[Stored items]
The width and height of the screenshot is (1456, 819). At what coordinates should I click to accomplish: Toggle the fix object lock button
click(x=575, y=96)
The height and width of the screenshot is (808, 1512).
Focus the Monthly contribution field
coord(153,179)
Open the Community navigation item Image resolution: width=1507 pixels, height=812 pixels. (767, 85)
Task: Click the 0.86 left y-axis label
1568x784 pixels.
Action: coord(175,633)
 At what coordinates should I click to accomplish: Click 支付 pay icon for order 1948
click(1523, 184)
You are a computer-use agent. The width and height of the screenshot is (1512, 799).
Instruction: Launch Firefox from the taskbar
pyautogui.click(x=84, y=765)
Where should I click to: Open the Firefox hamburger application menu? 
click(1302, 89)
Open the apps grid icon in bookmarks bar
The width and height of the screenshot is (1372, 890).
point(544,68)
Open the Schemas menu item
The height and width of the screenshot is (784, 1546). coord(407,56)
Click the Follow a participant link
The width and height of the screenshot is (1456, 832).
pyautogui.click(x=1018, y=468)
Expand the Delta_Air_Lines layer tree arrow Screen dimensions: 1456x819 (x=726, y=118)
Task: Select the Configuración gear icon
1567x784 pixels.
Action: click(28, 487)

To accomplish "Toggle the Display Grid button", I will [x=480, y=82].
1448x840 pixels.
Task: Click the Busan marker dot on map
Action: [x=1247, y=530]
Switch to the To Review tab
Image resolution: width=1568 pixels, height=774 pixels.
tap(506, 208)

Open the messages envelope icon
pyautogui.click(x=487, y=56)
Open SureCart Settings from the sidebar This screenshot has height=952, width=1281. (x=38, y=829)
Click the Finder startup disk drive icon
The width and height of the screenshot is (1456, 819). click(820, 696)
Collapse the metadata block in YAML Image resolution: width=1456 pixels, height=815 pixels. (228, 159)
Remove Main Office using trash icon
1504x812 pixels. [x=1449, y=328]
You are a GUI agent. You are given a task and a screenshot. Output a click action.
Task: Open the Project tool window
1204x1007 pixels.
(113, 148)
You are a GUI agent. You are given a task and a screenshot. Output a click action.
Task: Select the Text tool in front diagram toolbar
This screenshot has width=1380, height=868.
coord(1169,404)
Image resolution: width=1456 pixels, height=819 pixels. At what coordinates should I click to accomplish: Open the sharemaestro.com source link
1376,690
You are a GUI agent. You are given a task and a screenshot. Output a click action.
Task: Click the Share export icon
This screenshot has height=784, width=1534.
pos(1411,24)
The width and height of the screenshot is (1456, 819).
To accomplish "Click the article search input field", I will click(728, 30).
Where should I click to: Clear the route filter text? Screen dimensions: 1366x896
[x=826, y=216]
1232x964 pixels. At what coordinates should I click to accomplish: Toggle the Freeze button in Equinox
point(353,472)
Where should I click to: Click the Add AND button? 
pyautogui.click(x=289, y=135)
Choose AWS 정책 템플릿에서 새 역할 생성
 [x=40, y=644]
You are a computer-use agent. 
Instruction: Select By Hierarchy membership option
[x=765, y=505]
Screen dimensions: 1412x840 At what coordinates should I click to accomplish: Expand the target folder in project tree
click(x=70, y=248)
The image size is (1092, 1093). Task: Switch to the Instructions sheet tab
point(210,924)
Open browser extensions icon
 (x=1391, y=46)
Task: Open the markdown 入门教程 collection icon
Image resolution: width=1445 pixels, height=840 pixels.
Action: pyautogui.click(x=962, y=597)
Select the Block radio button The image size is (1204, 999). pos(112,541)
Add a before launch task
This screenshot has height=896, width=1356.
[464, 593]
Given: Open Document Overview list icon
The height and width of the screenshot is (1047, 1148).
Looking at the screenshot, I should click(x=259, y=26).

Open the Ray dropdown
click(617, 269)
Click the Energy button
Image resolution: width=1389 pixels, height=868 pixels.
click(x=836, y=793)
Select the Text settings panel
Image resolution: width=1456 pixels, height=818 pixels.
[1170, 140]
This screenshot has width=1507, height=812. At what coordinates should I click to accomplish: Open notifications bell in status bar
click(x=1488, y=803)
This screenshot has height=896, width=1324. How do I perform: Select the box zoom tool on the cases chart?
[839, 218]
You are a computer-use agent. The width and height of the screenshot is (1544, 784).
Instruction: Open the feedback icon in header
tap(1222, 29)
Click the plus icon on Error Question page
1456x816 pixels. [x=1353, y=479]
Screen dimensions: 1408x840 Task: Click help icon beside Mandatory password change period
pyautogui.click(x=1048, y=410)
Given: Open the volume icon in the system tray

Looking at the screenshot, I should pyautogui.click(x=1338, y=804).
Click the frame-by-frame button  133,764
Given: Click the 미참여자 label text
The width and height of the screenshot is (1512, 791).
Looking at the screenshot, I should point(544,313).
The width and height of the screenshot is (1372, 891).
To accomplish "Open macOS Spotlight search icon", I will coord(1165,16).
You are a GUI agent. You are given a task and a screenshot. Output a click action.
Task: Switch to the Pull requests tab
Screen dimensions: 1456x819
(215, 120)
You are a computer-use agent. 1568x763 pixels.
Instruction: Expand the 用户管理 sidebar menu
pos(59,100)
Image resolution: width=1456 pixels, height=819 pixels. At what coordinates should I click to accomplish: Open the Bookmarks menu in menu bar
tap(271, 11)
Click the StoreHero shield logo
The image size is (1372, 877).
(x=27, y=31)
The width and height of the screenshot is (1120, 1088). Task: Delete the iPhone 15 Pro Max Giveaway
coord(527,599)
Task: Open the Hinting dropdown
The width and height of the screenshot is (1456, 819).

WORK INSTRUCTIONS: Nothing but the lines from the one containing "You are a computer-use agent. 1568x763" through the final line of the data above is to be reproduced, each exactly as written.

EXERCISE RESULT:
You are a computer-use agent. 1568x763 pixels.
Instruction: Expand the 用户管理 sidebar menu
pos(59,100)
Image resolution: width=1456 pixels, height=819 pixels. At what coordinates should I click to accomplish: Open the Bookmarks menu in menu bar
tap(271, 11)
Click the StoreHero shield logo
The image size is (1372, 877).
(x=27, y=31)
The width and height of the screenshot is (1120, 1088). Task: Delete the iPhone 15 Pro Max Giveaway
coord(527,599)
Task: Open the Hinting dropdown
The width and height of the screenshot is (1456, 819).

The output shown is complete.